I am angry with them all, and I am yelling more loudly now, then I am
SCREAMING. It is as though I am sitting helplessly as I watch reason and
ration escape me. And all at once, I am screaming as loud as I can and I
am hitting someone I love. The rage fills me to a degree I can not
explain. My words are full of hate and
venom.
I am full rage. "SHUT UP! I HATE YOU! YOU ONLY CARE ABOUT
YOURSELF!...." The words escape my lips almost before my head
comprehends them. In my head there are screams of frustration. Screams
of pain, and the overwhelming need to feel loved and important. Yet, yet
I can not stop the rage that is pushes people away. I go to the only
coping
mechanism I
have left, and I turn my anger on myself. I begin to cut myself as a
form of release. As the flames begin to die, the anger turns to shame,
and pain, and fear. I begin to sob, and just like the rage, the sorrow
overwhelms me quickly. In no time at all, I am hysterical. The following
day, I feel the physical affects. My arms are cut and stinging, There
are
bruises
I don't remember getting, and all of my muscles ache. My head pounds
from the tension and strain of all the emotion. I replay scenes in my
mind and fill with guilt over the things I have done and said. I wonder
what is wrong with me? Why can I not control this? I feel weak and
crazy. I am
embarrassed,
and I don't want anyone to know how out of control I am. This is not
me. This is not who I am. I am better than this. I am stronger than
this. Why can't I do this? Why can't I control this? I am terrified now.

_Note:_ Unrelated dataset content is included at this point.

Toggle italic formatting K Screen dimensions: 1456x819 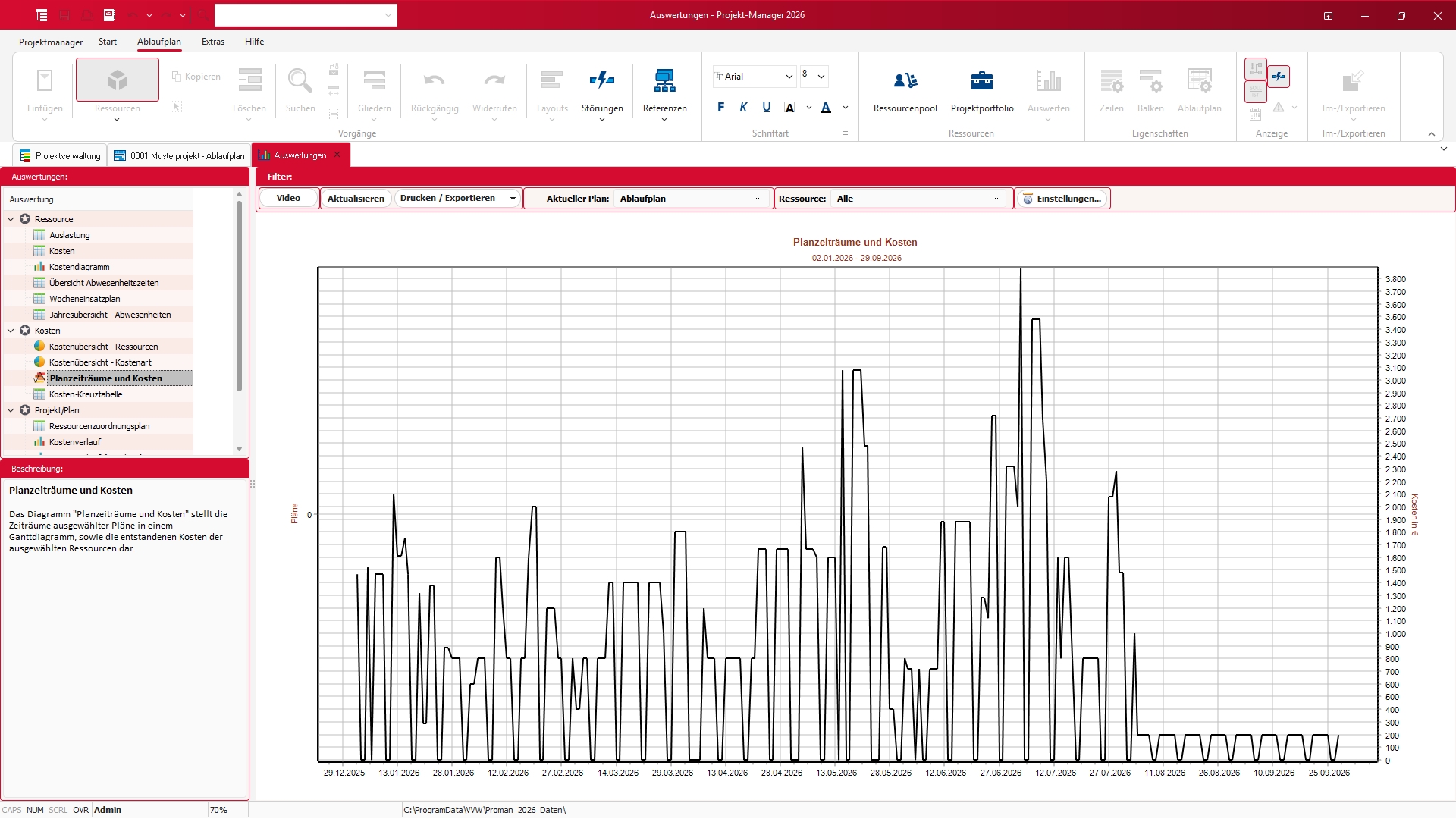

I desperate as I am to control these emotions, I am terrified of my own
darkness. I have been done this path before and it made me feel
pathetic and sad. People took
pity
on me, or saw me as someone who needed to be handled with kid gloves or
someone who needed to be fixed. I am NONE OF THOSE THINGS and I refuse,
I REFUSE to allow myself to be seen that way. Now, what I ask
myself. I know I can need help. I know I will continue to spin out of
control until something
interrupt
my momentum, but asking for help will let other people know I am weak.
So I continue to walk that line of sane verses insane, busy verses
overwhelmed, and emotional verses hysterical, knowing that any little
shift will throw me off balance once again.